■ Aim of the exercise
Repeat exactly, and only, the lines below starting at the line that contains "Task: Click the 0:00:01:03" and ending at the line that contains "Given: Click the", inclusive of both.

■ Provided data
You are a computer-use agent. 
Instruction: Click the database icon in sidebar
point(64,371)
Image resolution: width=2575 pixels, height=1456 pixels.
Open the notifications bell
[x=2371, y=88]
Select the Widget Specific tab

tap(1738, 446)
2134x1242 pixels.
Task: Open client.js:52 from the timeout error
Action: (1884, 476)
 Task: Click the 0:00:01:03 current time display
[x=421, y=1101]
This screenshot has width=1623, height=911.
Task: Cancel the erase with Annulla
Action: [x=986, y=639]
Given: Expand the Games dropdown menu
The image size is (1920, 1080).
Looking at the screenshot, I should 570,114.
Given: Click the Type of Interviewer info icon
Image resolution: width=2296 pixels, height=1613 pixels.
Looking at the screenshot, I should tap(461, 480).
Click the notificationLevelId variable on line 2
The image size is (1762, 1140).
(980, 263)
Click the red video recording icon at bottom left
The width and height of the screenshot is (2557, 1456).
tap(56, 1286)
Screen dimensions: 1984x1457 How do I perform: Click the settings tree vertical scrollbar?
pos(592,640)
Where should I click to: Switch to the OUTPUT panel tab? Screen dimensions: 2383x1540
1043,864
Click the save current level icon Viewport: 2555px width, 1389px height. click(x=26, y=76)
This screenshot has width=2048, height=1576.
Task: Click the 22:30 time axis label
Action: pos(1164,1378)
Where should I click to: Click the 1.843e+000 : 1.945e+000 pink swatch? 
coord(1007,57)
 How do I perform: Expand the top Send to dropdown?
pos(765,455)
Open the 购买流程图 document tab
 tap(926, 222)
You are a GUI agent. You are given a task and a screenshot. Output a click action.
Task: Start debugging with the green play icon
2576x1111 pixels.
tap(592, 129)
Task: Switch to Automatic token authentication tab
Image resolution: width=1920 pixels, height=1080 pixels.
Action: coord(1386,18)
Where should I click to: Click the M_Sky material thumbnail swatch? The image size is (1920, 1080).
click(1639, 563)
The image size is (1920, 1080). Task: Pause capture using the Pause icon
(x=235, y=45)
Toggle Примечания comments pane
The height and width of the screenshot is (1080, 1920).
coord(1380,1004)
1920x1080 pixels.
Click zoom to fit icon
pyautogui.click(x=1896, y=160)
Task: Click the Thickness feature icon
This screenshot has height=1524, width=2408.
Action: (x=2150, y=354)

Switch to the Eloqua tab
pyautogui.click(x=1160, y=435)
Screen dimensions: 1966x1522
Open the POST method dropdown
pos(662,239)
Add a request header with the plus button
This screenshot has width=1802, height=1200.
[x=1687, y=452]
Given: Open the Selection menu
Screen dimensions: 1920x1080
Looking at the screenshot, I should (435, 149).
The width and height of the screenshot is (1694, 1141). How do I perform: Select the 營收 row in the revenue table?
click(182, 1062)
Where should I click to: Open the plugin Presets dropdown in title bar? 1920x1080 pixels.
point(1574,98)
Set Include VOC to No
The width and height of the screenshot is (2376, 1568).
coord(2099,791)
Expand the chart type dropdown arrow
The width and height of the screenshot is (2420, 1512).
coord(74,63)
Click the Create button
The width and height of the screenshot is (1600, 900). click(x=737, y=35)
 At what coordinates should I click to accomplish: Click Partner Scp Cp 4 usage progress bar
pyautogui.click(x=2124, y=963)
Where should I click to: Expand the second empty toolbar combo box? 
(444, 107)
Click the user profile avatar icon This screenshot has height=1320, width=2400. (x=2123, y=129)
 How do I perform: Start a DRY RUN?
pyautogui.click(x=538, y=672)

■ Output of the exercise
 Task: Click the 0:00:01:03 current time display
[x=421, y=1101]
This screenshot has width=1623, height=911.
Task: Cancel the erase with Annulla
Action: [x=986, y=639]
Given: Expand the Games dropdown menu
The image size is (1920, 1080).
Looking at the screenshot, I should 570,114.
Given: Click the Type of Interviewer info icon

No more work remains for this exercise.